Isometry of a compact metric space

이번 포스팅에서는 뜬금없이 해석학 한 문제 다뤄보겠습니다.

 

Theorem. Let $(X,d)$ be a compact metric space, and let $f:X\to X$ be a surjective $1$-Lipschitz function. Then $f$ is an isometry.

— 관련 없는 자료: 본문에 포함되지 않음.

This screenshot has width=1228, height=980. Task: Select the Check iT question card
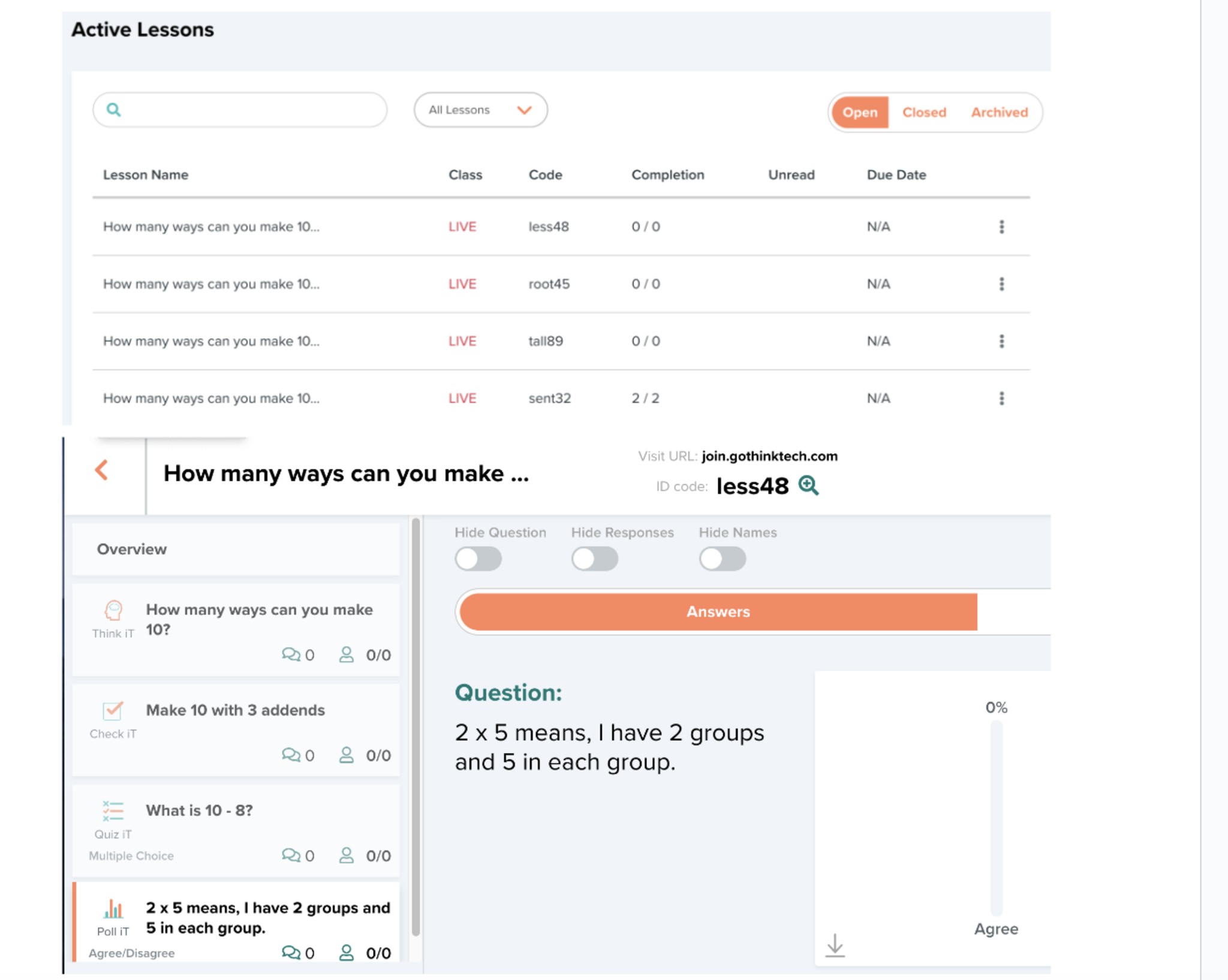(x=236, y=730)
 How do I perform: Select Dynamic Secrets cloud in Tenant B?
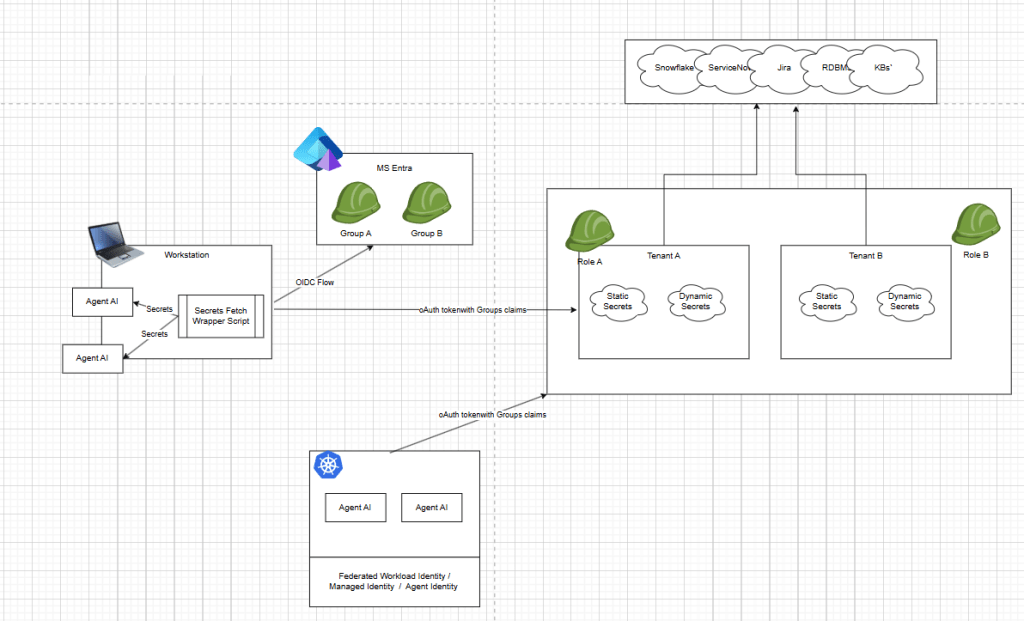tap(904, 302)
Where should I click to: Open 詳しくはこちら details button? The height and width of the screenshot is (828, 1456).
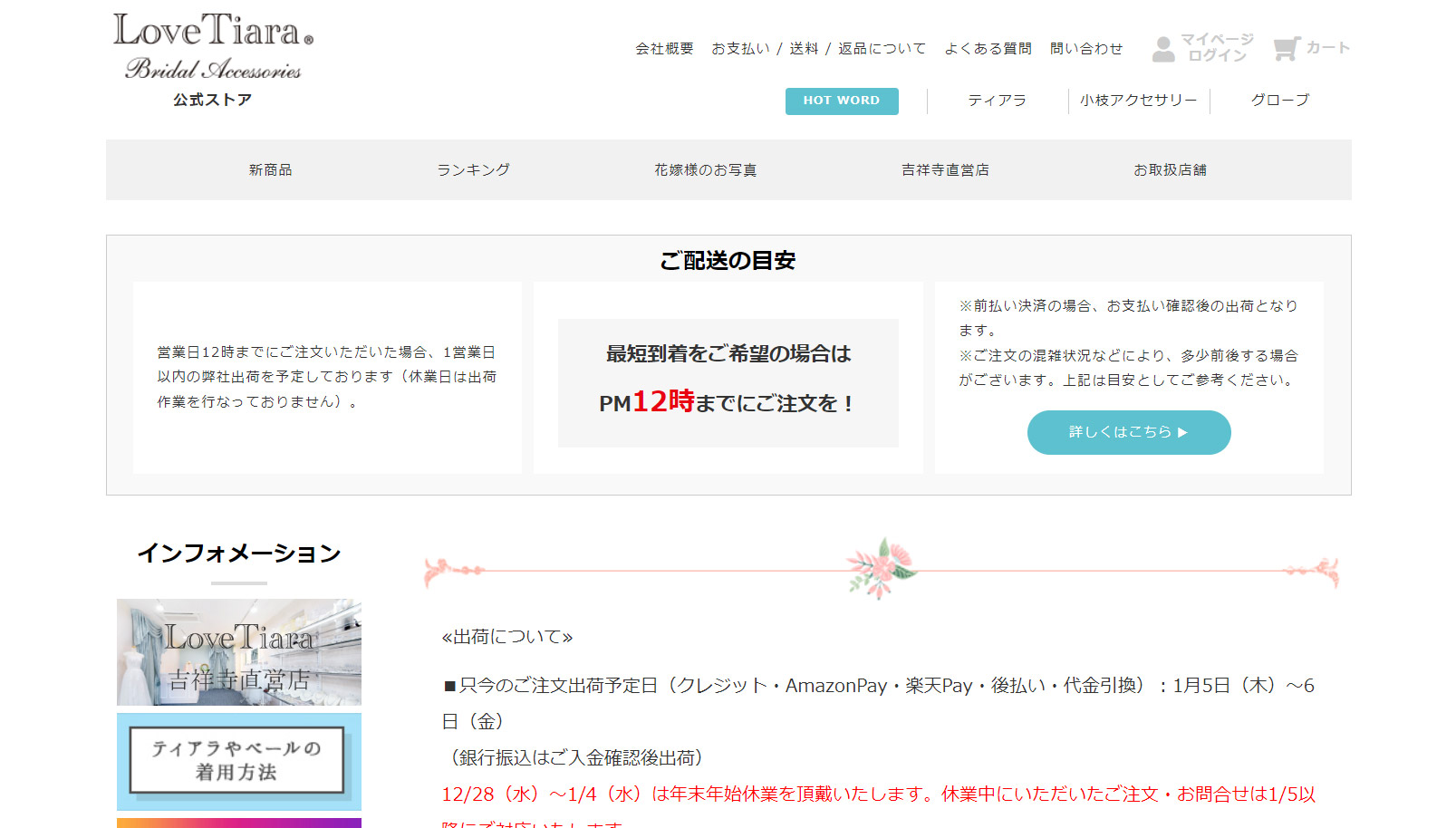click(x=1128, y=432)

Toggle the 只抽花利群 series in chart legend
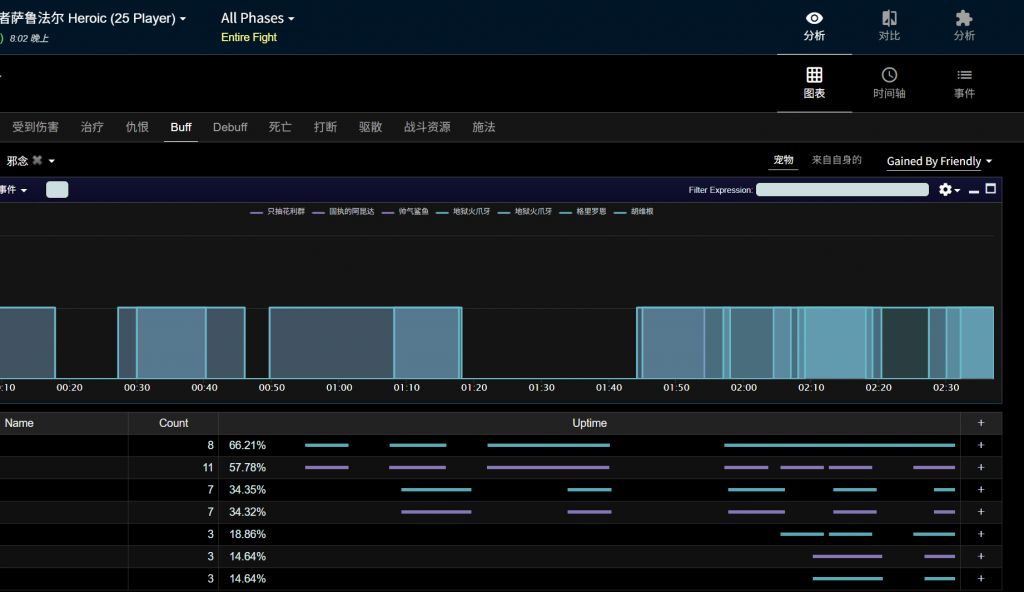[277, 212]
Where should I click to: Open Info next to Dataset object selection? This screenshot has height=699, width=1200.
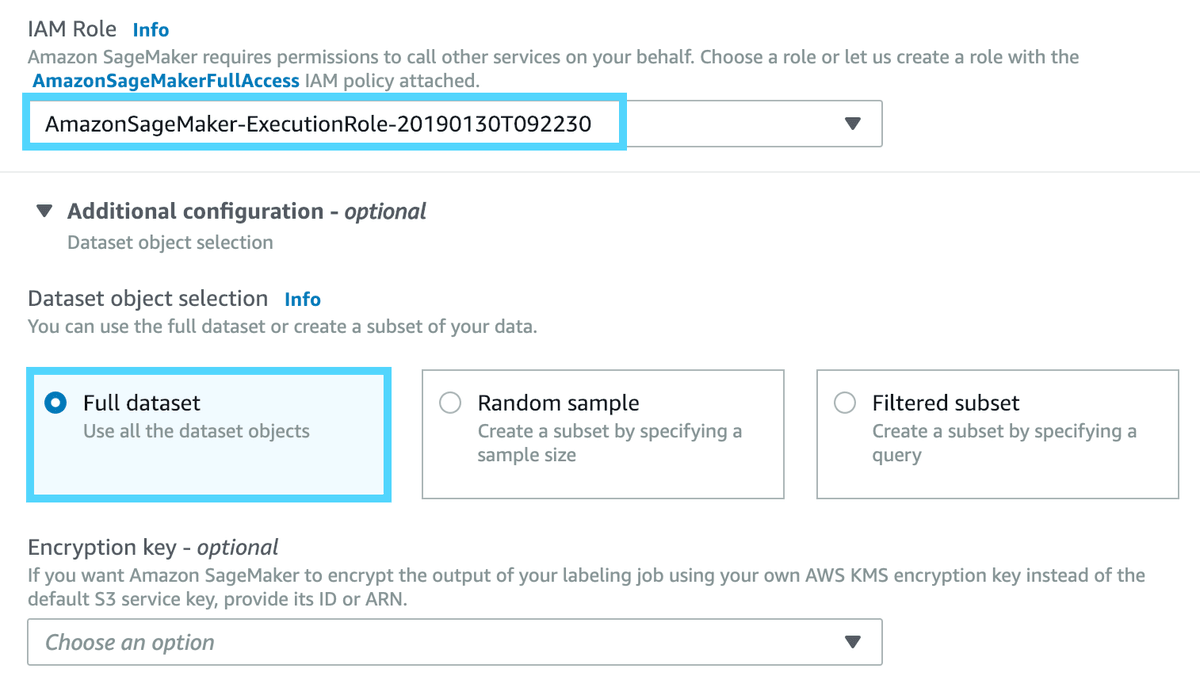pos(302,299)

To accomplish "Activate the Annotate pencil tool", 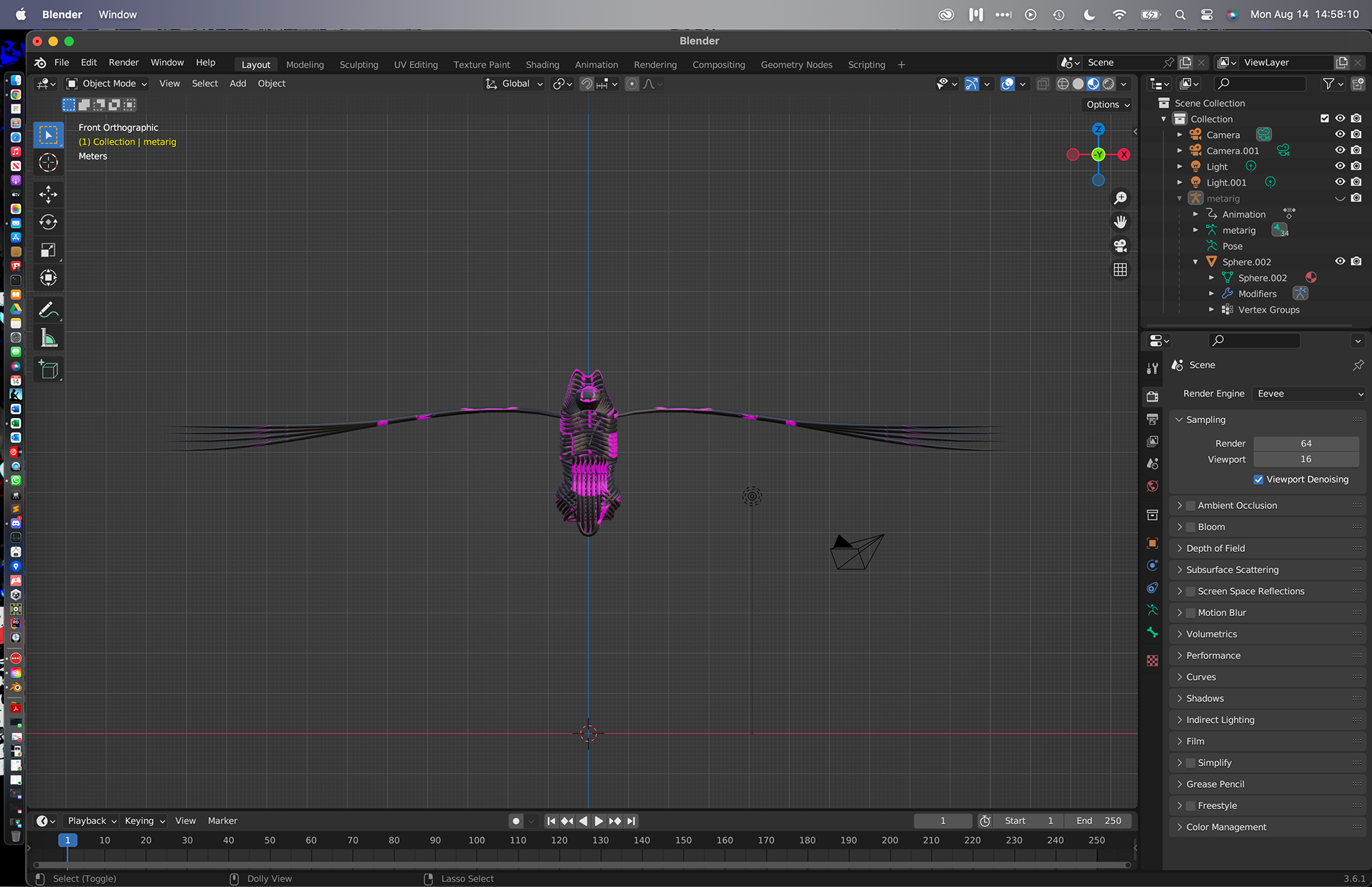I will pos(49,309).
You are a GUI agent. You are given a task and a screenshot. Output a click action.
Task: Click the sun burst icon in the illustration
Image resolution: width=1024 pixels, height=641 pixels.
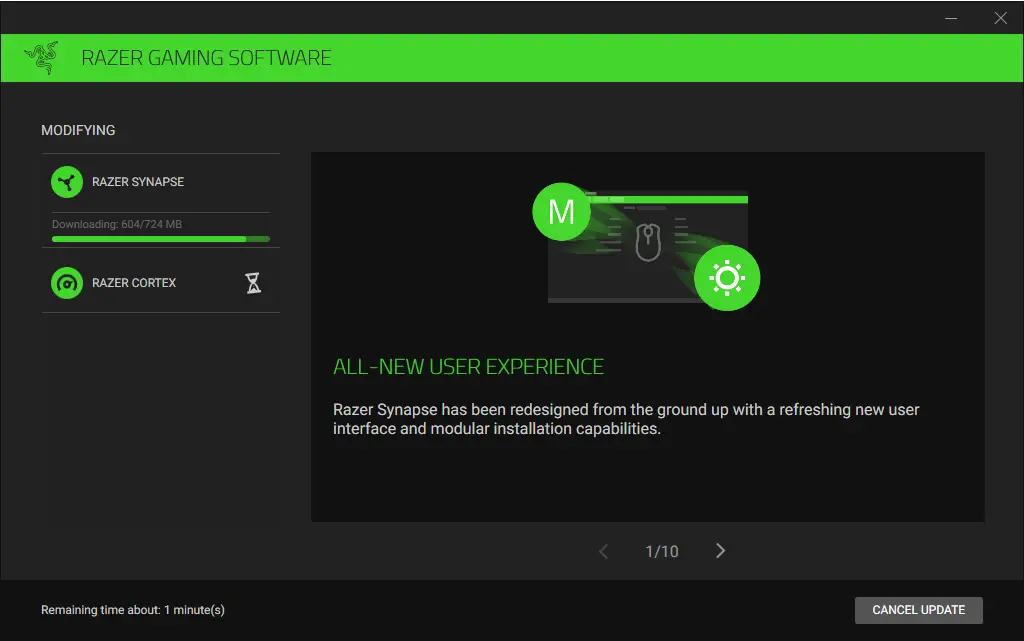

Proof. Let $f^{\circ n}$ denote the $n$-fold composition of $f$, that is, $f^{\circ 0}={\mathrm{id}}_X$ and $f^{\circ (n+1)}=f\circ f^{\circ n}$. By the assumption, the family $(f^{\circ n}{)}_{n=1}^{\mathrm{\infty }}$ is $1$-Lipschitz, hence is uniformly equicontinuous. So by the Arzelà–Ascoli theorem, there is a uniformly convergent subsequence $(f^{\circ n_k}{)}_{k=1}^{\mathrm{\infty }}$. Let $g$ denote the corresponding subsequential limit, and let $Y=g(X)$. We claim that

 

1. $f{|}_Y$ is an isometry from $Y$ to $X$, and
2. $Y=X$.

Indeed, let $y_1,y_2\in Y$, and choose $x_1,x_2\in X$ so that $f^{\circ n_k}(x_i)\to y_i$ as $k\to \mathrm{\infty }$ for $i=1,2$. Then 

$$\begin{array}{rl}d(f(y_1),f(y_2))& =\underset{k\to \mathrm{\infty }}{lim}d(f^{\circ (1+n_k)}(x_1),f^{\circ (1+n_k)}(x_2))\\ & \ge \underset{k\to \mathrm{\infty }}{lim}d(f^{\circ n_{k+1}}(x_1),f^{\circ n_{k+1}}(x_2))\\ & =d(y_1,y_2)\end{array}$$

The opposite direction is obvious, and so, $f$ restricted to $Y$ is an isometry.

 

For the second claim, assume otherwise that $Y\ne X$. Then there exists $\epsilon >0$ such that the $\epsilon$-neighborhood $Y^{\epsilon }$ of $Y$ is not all of $X$. However, since $f^{\circ n_k}$ converges uniformly to $g$, there exists $k$ such that $\Vert f^{\circ n_k}-g{\Vert }_{sup}<\epsilon$. Then $f^{\circ n_k}(X)\subseteq Y^{\epsilon }$ and hence $f^{\circ n_k}$ is not surjective, contradicting the fact that $f$ is surjective. $◻$